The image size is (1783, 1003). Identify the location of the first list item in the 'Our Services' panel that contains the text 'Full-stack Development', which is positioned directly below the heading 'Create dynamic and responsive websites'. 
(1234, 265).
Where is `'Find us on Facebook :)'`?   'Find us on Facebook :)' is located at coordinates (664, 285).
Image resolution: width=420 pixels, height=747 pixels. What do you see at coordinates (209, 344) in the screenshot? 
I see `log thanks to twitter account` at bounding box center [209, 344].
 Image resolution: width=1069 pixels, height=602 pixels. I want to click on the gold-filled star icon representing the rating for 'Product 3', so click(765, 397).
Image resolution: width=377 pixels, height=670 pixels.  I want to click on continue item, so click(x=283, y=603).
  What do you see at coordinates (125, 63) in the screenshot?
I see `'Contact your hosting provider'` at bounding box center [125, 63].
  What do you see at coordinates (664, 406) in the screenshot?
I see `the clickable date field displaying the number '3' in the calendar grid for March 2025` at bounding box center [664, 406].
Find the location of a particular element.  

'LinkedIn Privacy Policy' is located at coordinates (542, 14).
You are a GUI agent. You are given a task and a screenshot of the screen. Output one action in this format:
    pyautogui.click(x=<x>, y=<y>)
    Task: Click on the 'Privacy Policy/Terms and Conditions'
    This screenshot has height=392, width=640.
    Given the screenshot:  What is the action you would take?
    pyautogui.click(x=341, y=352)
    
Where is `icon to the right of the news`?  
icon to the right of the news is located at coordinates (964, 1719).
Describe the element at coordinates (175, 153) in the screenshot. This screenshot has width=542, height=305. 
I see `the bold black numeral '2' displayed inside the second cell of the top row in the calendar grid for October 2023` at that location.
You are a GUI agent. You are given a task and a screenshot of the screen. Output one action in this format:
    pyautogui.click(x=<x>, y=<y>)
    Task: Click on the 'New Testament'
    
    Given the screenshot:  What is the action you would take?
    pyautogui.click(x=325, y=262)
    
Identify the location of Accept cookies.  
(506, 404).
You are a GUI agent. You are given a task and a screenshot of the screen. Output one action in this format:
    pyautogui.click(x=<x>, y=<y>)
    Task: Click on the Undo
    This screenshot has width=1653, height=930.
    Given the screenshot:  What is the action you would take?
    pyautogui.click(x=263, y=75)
++++++++
What is being asked: Print all of the data above again without changing a single character.

Task answer:
The image size is (1783, 1003). Identify the location of the first list item in the 'Our Services' panel that contains the text 'Full-stack Development', which is positioned directly below the heading 'Create dynamic and responsive websites'. 
(1234, 265).
Where is `'Find us on Facebook :)'`?   'Find us on Facebook :)' is located at coordinates (664, 285).
Image resolution: width=420 pixels, height=747 pixels. What do you see at coordinates (209, 344) in the screenshot? 
I see `log thanks to twitter account` at bounding box center [209, 344].
 Image resolution: width=1069 pixels, height=602 pixels. I want to click on the gold-filled star icon representing the rating for 'Product 3', so click(765, 397).
Image resolution: width=377 pixels, height=670 pixels.  I want to click on continue item, so click(x=283, y=603).
  What do you see at coordinates (125, 63) in the screenshot?
I see `'Contact your hosting provider'` at bounding box center [125, 63].
  What do you see at coordinates (664, 406) in the screenshot?
I see `the clickable date field displaying the number '3' in the calendar grid for March 2025` at bounding box center [664, 406].
Find the location of a particular element.  

'LinkedIn Privacy Policy' is located at coordinates (542, 14).
You are a GUI agent. You are given a task and a screenshot of the screen. Output one action in this format:
    pyautogui.click(x=<x>, y=<y>)
    Task: Click on the 'Privacy Policy/Terms and Conditions'
    This screenshot has height=392, width=640.
    Given the screenshot:  What is the action you would take?
    pyautogui.click(x=341, y=352)
    
Where is `icon to the right of the news`?  
icon to the right of the news is located at coordinates (964, 1719).
Describe the element at coordinates (175, 153) in the screenshot. This screenshot has width=542, height=305. 
I see `the bold black numeral '2' displayed inside the second cell of the top row in the calendar grid for October 2023` at that location.
You are a GUI agent. You are given a task and a screenshot of the screen. Output one action in this format:
    pyautogui.click(x=<x>, y=<y>)
    Task: Click on the 'New Testament'
    
    Given the screenshot:  What is the action you would take?
    pyautogui.click(x=325, y=262)
    
Identify the location of Accept cookies.  
(506, 404).
You are a GUI agent. You are given a task and a screenshot of the screen. Output one action in this format:
    pyautogui.click(x=<x>, y=<y>)
    Task: Click on the Undo
    This screenshot has width=1653, height=930.
    Given the screenshot:  What is the action you would take?
    pyautogui.click(x=263, y=75)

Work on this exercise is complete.